• Aim of the exercise: Pictures aside, reproduce exactly and only the lines from the one containing "Screen dimensions: 785x1173" through the end of the records.

*** Given data ***

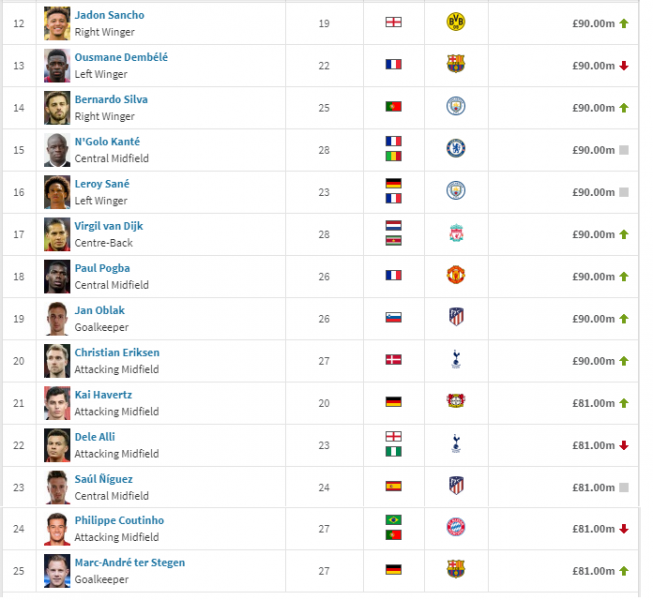The height and width of the screenshot is (600, 653).
Task: Click Manchester United crest in Pogba row
Action: pos(456,276)
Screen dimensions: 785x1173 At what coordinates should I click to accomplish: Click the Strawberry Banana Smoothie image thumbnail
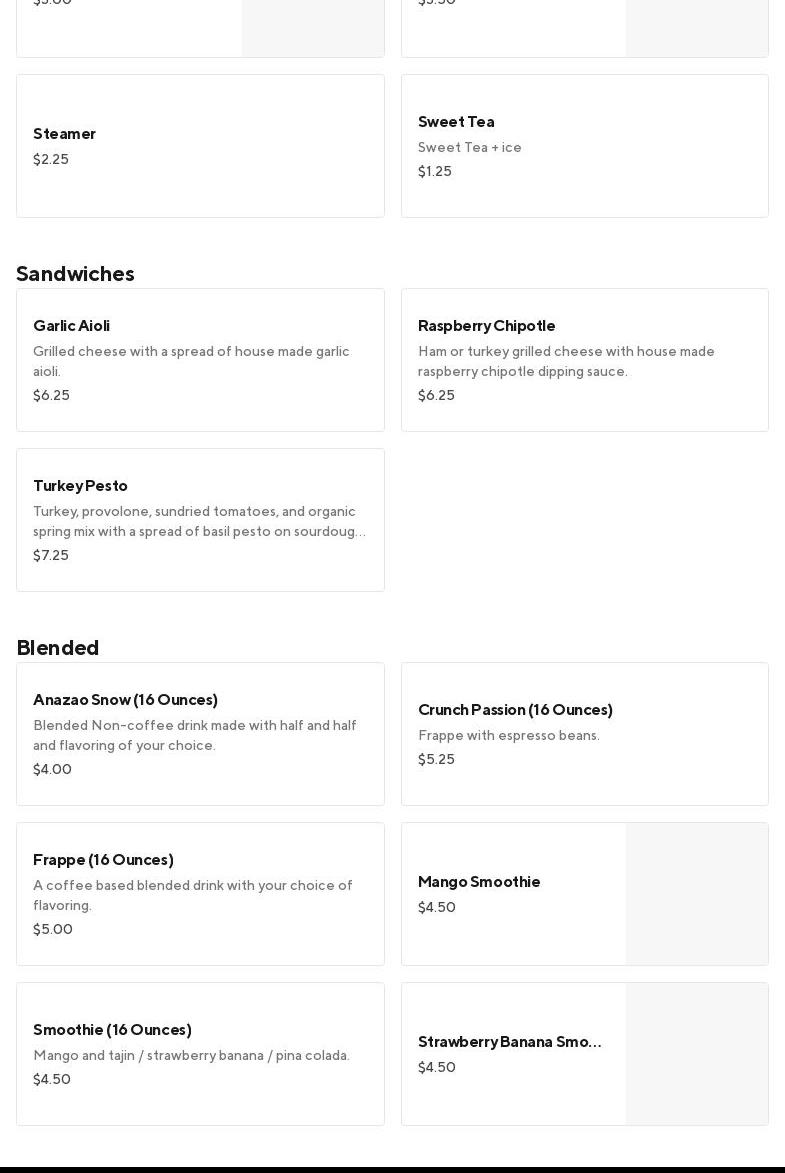(697, 1054)

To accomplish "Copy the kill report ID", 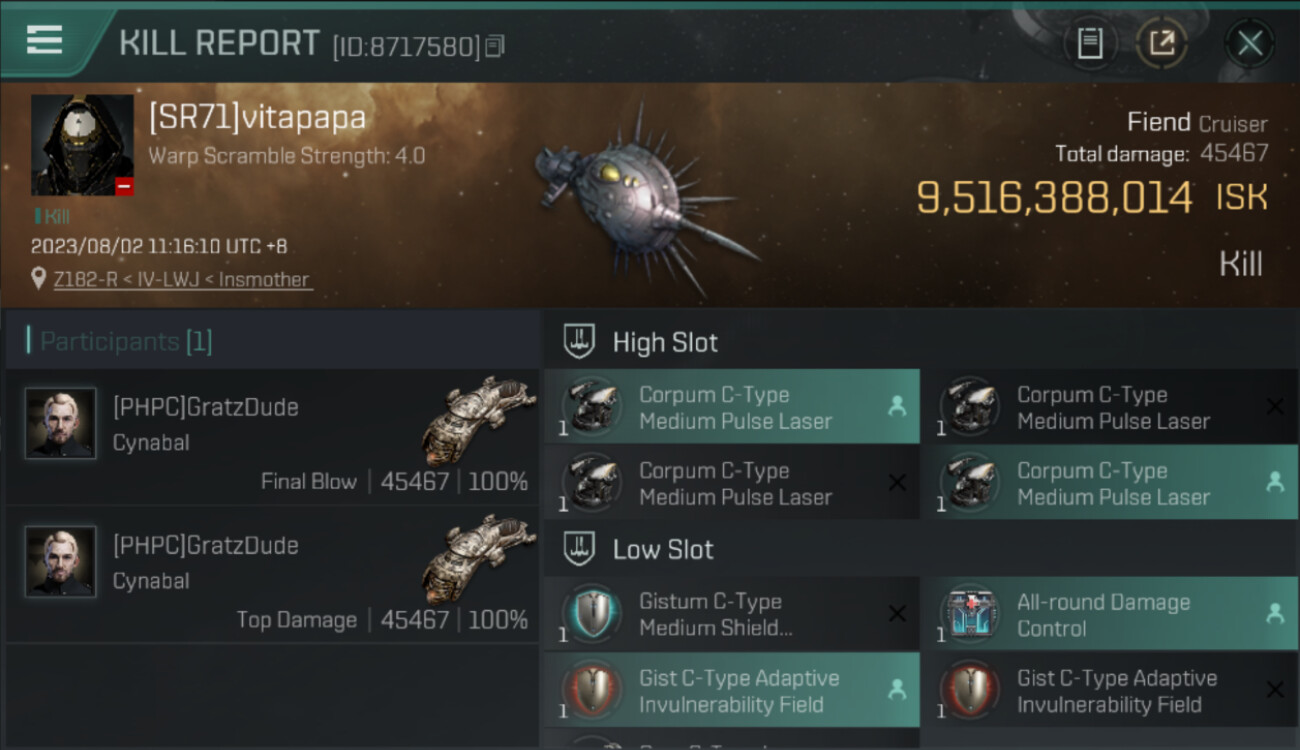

*** End of Given data ***

• Your response:
Screen dimensions: 785x1173 At what coordinates should I click to accomplish: Click the Strawberry Banana Smoothie image thumbnail
(697, 1054)

To accomplish "Copy the kill report ID", 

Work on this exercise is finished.